Dataset entries:
Content starts

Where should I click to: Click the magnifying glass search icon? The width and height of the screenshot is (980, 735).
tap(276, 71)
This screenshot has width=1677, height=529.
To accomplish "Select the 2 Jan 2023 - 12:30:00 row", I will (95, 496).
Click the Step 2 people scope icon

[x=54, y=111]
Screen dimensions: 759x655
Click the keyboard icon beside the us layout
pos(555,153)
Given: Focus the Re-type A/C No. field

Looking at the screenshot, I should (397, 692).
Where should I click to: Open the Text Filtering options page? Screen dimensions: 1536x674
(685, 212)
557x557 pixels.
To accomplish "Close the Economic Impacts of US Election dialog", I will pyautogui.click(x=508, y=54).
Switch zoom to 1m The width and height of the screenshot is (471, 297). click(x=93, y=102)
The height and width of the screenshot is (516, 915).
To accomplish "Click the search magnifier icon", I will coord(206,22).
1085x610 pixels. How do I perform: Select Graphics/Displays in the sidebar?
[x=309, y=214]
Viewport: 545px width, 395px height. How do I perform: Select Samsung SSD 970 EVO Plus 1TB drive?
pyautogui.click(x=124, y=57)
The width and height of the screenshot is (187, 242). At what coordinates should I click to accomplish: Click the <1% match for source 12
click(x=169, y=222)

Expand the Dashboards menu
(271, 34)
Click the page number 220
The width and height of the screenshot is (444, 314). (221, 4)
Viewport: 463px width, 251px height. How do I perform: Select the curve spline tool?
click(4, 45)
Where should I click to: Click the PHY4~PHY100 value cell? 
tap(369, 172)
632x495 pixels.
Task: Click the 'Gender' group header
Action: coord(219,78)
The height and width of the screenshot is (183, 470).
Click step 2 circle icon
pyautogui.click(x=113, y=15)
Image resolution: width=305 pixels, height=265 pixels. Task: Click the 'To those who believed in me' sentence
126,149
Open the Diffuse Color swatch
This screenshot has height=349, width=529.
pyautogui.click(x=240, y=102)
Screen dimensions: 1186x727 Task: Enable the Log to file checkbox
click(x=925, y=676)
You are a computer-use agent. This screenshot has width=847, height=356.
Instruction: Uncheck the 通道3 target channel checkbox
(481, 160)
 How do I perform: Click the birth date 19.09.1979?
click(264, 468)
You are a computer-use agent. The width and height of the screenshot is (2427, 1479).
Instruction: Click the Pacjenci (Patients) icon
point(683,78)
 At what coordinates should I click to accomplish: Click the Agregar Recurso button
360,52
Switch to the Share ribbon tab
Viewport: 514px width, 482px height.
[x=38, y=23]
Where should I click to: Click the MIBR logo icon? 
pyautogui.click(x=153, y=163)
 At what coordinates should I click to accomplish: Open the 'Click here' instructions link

Content ends

PROBLEM DESCRIPTION: Could you report how many lines of the entries include the word "agent"? Only the number is needed.

RESPONSE AREA: 2